Une nécessaire régulation

La mondialisation est souvent présentée comme un processus non contrôlé. Si les libéraux s’en réjouissent, d’autres, au contraire, s’en inquiètent. La régulation de la mondialisation semble, en effet, nécessaire pour faire face à des enjeux tels que le changement climatique, qui ne peuvent être traités et résolus qu’à une échelle globale.

Une gouvernance globale

En l’absence de gouvernement mondial, l’expression la plus communément utilisée pour désigner la gestion collective des questions d’importance mondiale est celle de « gouvernance globale ». Elle s’applique à l’ensemble des acteurs – États, organisations internationales, forums informels comme le G8, réseaux transnationaux – qui participent à la recherche de solutions aux problèmes globaux et à l’élaboration de règles et de normes collectives globales.

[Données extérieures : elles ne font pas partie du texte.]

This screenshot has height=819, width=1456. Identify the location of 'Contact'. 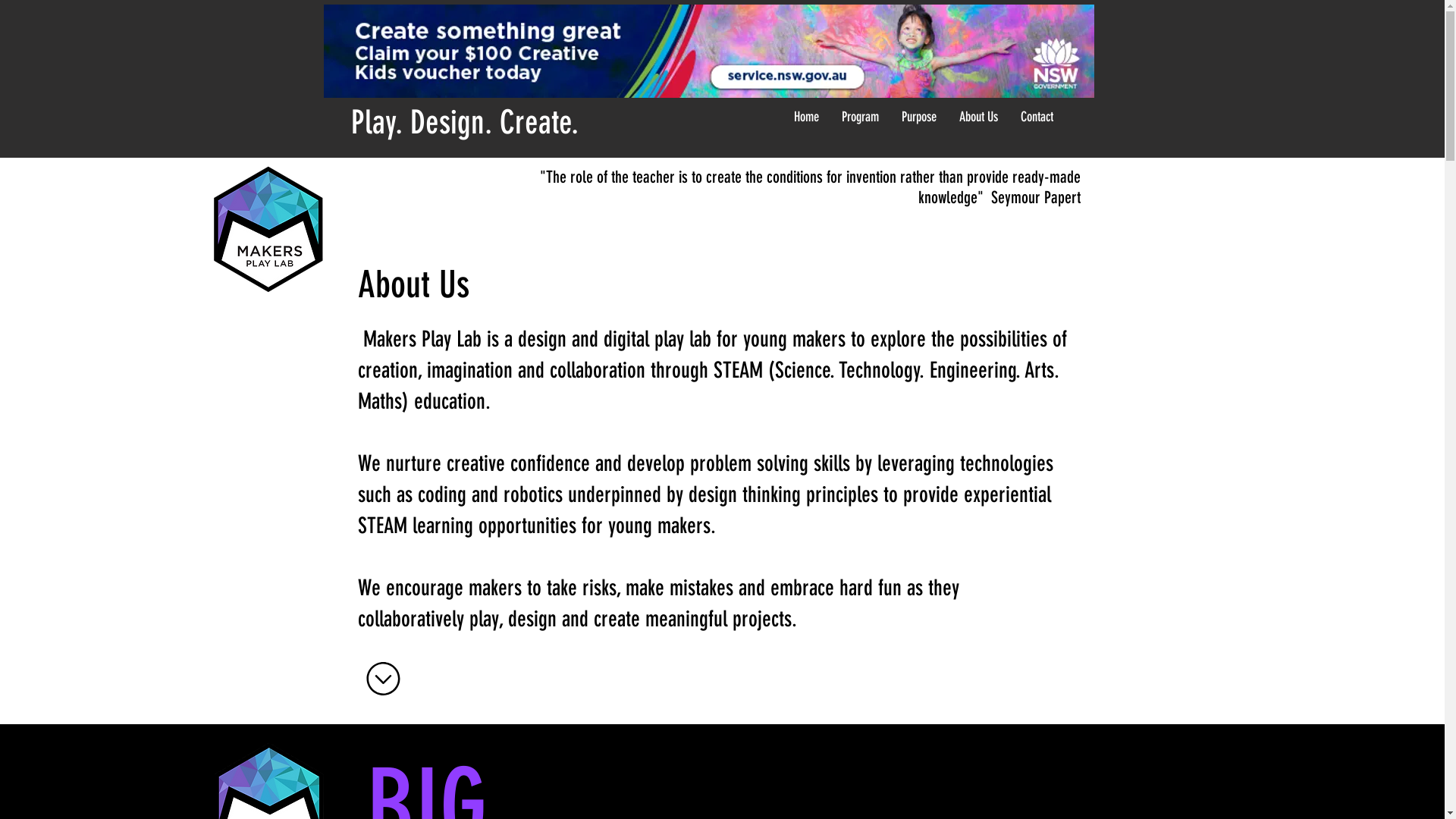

Des attentes souvent déçues

Les attentes à l’égard de cette gouvernance globale sont souvent fortes car il s’agit de trouver des solutions à la crise économique ou de lutter contre le changement climatique. Le G20 a ainsi suscité l’espoir d’une meilleure régulation de la mondialisation dans un contexte de crise et d’une gouvernance plus équitable. Ces attentes sont néanmoins fréquemment déçues en raison d’un manque de volonté et de coopération de la part des acteurs concernés.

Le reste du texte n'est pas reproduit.